The biggest time savings came from mechanical translation. Taking a service that I'd deployed by hand and producing the full set of declarative manifests (Deployment, Service, Ingress, PVC, Application template, sealed secrets with correct annotations) is straightforward but slow when done manually. Claude did it in minutes per service. Across sixteen applications, that's what compressed a multi-weekend project into an afternoon.

Claude's persistent memory across sessions proved useful for ongoing maintenance after the initial migration. It remembered that my WSL environment uses pacman instead of apt, that the yq binary is the Go version (not the Python wrapper), that the argocd CLI has a namespace issue and you need to use kubectl annotate as a workaround. These environment-specific details normally cost you five minutes of confusion every time you context-switch back to a project.

And CLAUDE.md evolved from "context for the AI" into genuine cluster documentation. Every debugging session, every gotcha, every architectural decision ended up recorded there. When I need to remember why Cilium isn't managed by ArgoCD (a CNI misconfiguration could break networking and prevent ArgoCD from self-correcting) or how the backup drive mounting works, the answer is in that file. It's the most thorough documentation I've ever maintained for a personal project, and it exists largely because I was writing it for Claude as much as for myself.

What Didn't Work

Claude can't interact with web dashboards. A significant part of the Cloudflare Tunnel configuration (routing public hostnames to in-cluster services) happens in the Cloudflare Zero Trust dashboard. Claude could describe exactly what to configure, but I had to click through the UI myself.

Complex debugging sometimes went in circles before converging. When the Cloudflare DNS-01 challenge was failing with empty zone IDs, Claude's first instinct was to check the API token permissions. That was a reasonable hypothesis but the wrong one. It took a few rounds of "that's not it, try something else" before we landed on orphaned TXT records as the root cause. A human engineer with deep Cloudflare experience might have gotten there faster.

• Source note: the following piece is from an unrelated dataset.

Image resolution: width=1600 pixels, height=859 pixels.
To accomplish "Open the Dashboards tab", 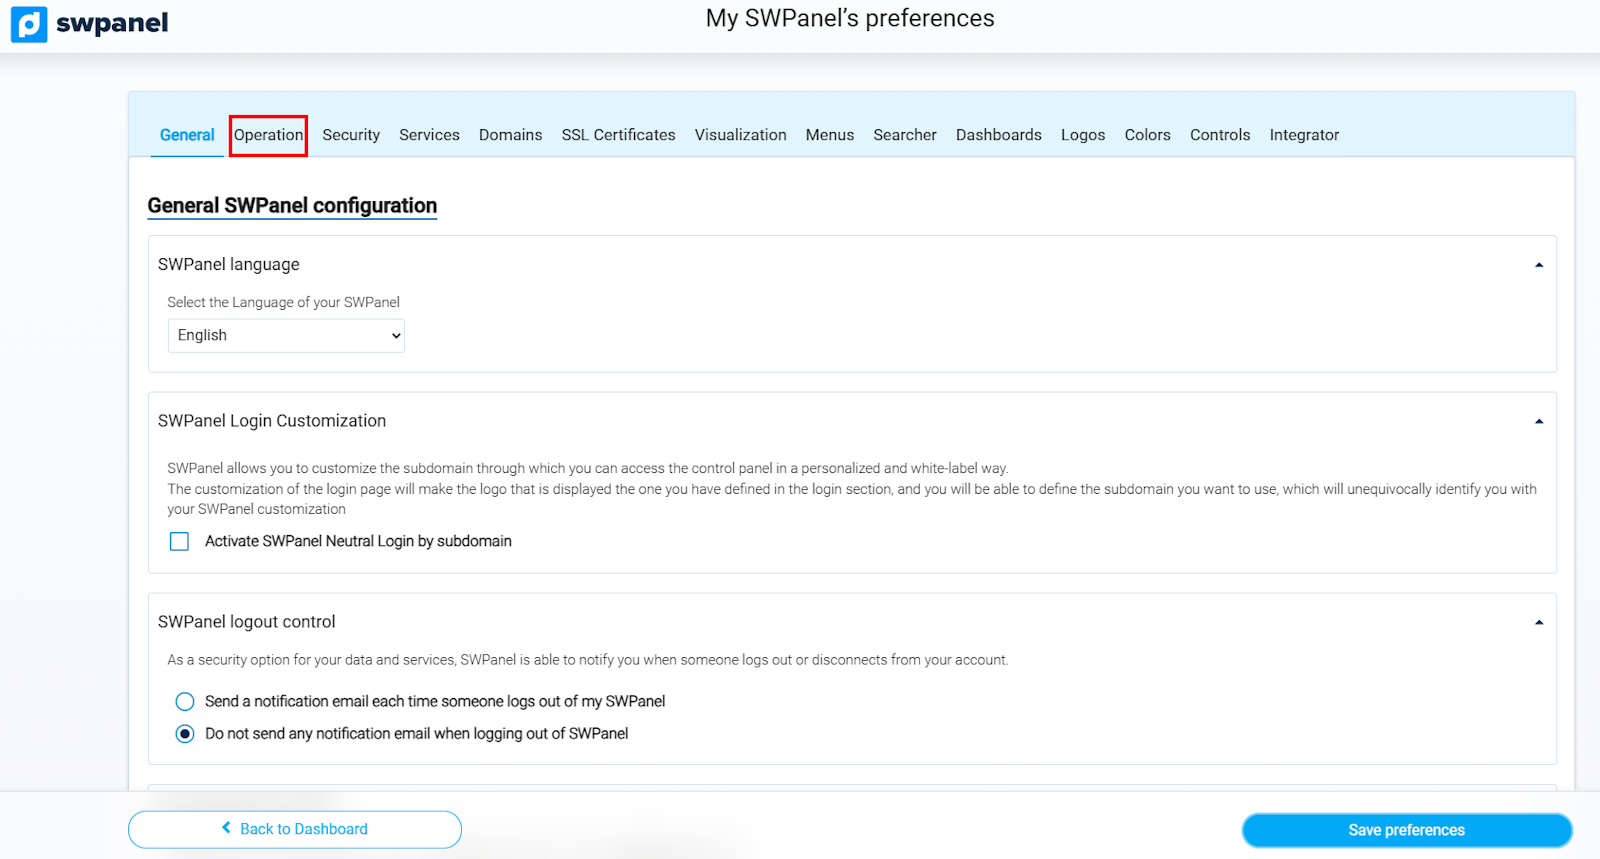I will tap(998, 135).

I also reviewed every manifest before committing and caught issues maybe 15% of the time. Incorrect indentation, missing annotations, wrong port numbers. The error rate was low enough that the workflow was still much faster than writing everything by hand, but high enough that skipping review would have been a bad idea.

The End State

The cluster is now fully described in a single Git repository. Sixteen applications managed through the app-of-apps pattern. Sealed secrets for every credential. cert-manager handling TLS with automated renewal. Daily backup CronJobs that rsync persistent volumes to a USB drive with 30-day snapshot retention. A Cloudflare Tunnel providing internet access to selected services without any port forwarding or public IP.

Pushing a change to main and watching ArgoCD converge the cluster within three minutes is a different experience than kubectl apply. When something breaks, git log shows what changed and when. Rolling back is a git revert.

The migration itself took one afternoon. Most of the saved time came from boilerplate generation, not architectural guidance. The AI didn't decide how to structure the cluster; I did. But it compressed the gap between having a plan and having a running implementation down to almost nothing. The decisions were mine, and the YAML was Claude's, and that division of labour turned out to work well.

If you're considering a similar migration, start with the documentation. Write down your cluster architecture, your conventions, your known gotchas, before you write a single manifest. Whether you're using an AI tool or working alone, that document becomes the foundation everything else builds on. Mine just happened to be called CLAUDE.md.